# Objective
Copy the entries starting with the line with "You are a GUI" and going on through the end of the entries, switching "screenshot" to "screen capture" and changing nothing else. Leave the pictures out of your copy.

[Entries for finding displayed items]
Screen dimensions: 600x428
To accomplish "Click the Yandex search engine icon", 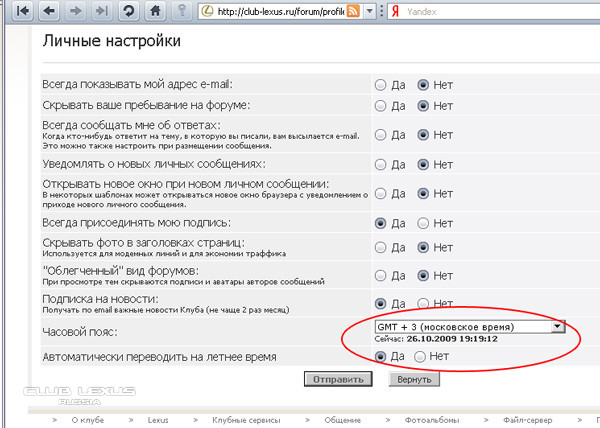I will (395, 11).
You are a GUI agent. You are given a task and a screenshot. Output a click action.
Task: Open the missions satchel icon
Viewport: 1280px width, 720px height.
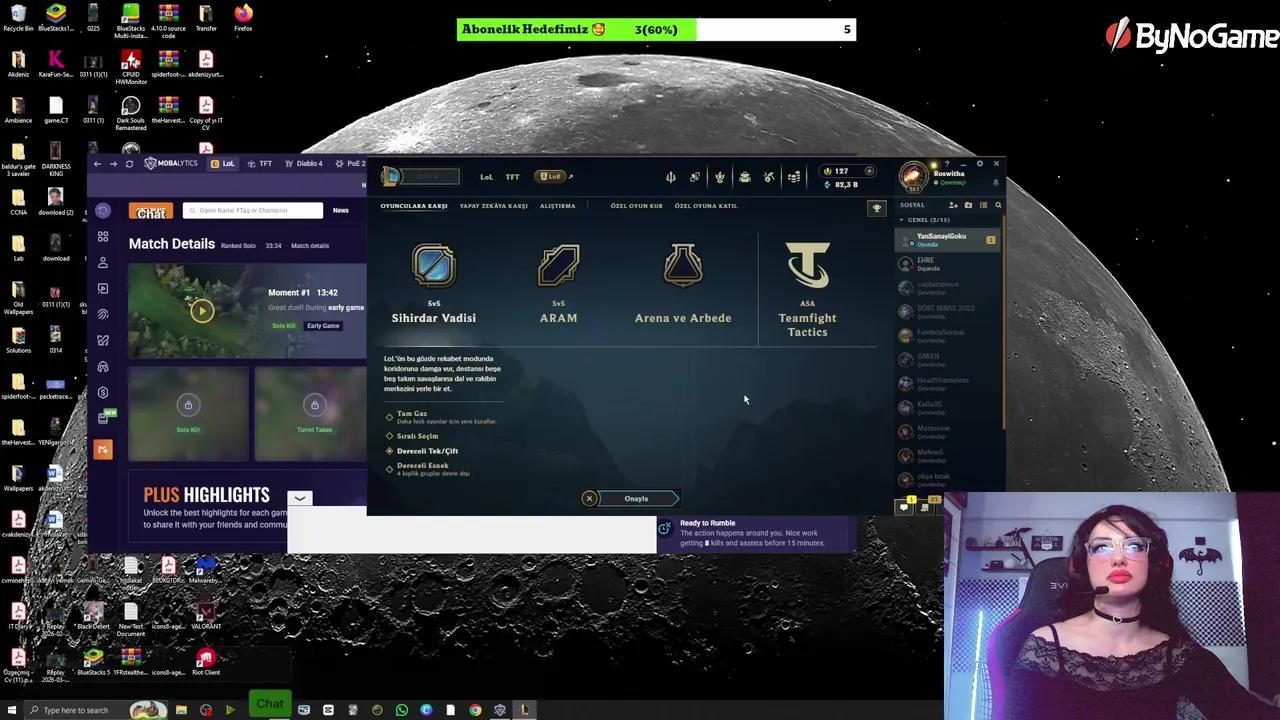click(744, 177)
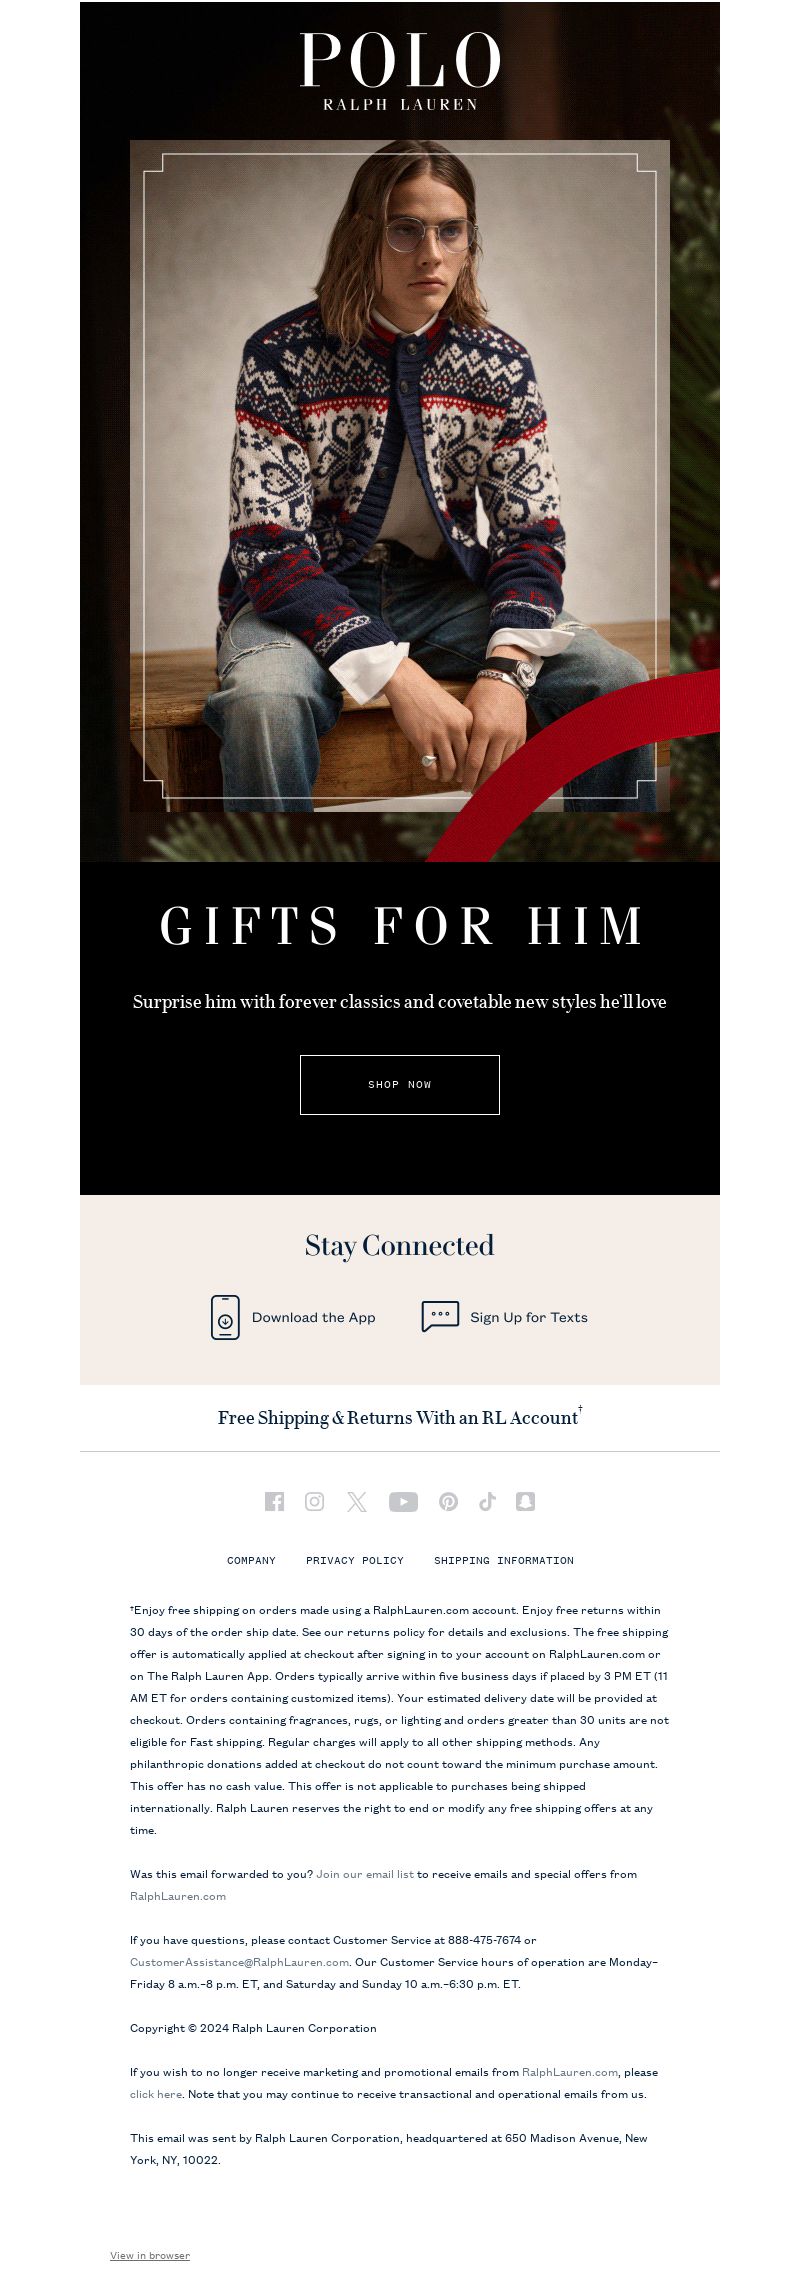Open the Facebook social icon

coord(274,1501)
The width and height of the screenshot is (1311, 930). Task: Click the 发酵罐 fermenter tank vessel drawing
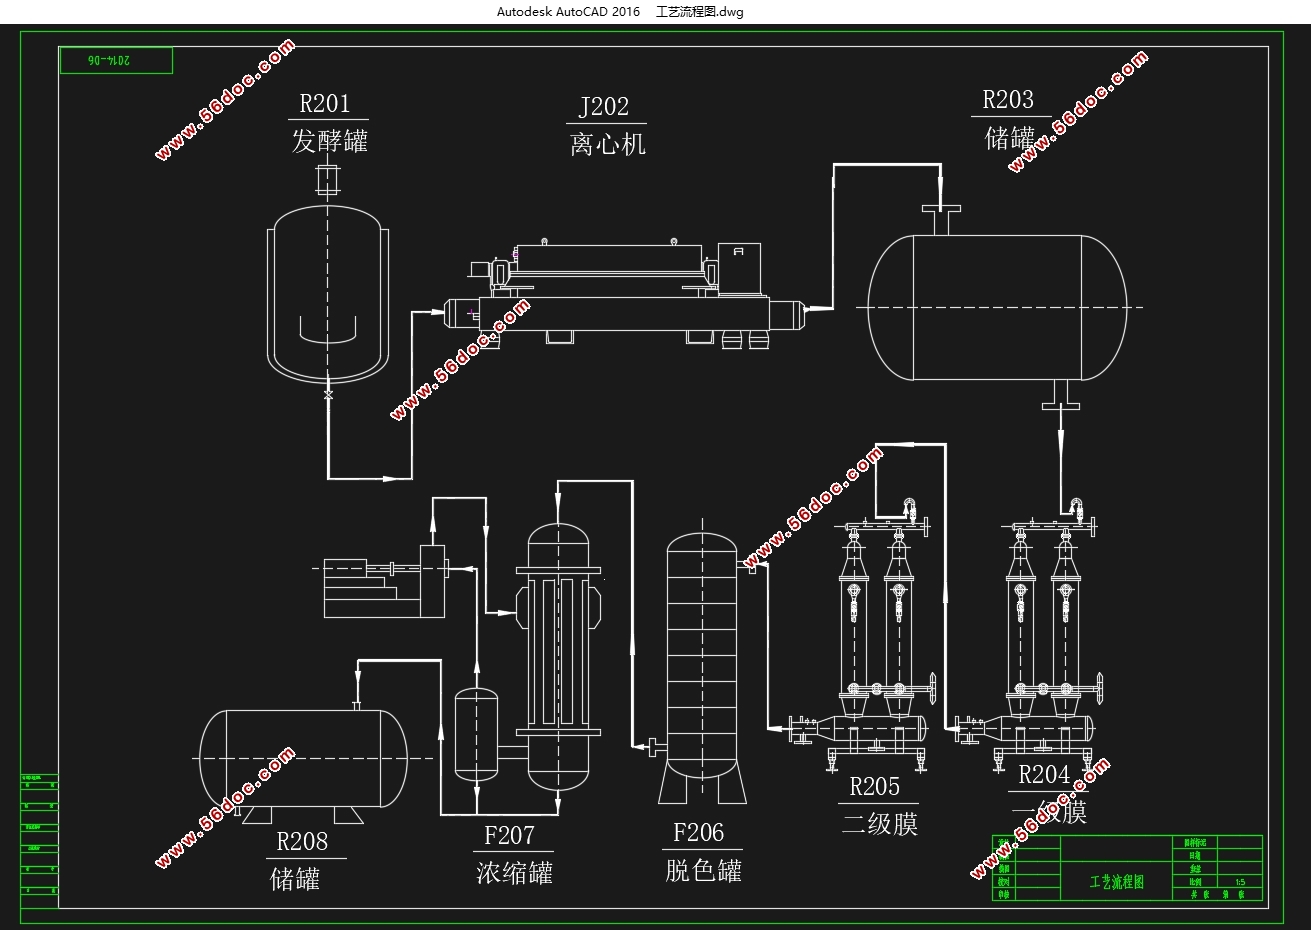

# Solution to the problem
You are a GUI agent. You are given a task and a screen capture. Output a click action.
Task: Open the missions satchel icon
Viewport: 1280px width, 720px height.
click(744, 177)
Open the Facebook social icon

coord(274,1501)
The width and height of the screen capture is (1311, 930). Task: Click the 发酵罐 fermenter tank vessel drawing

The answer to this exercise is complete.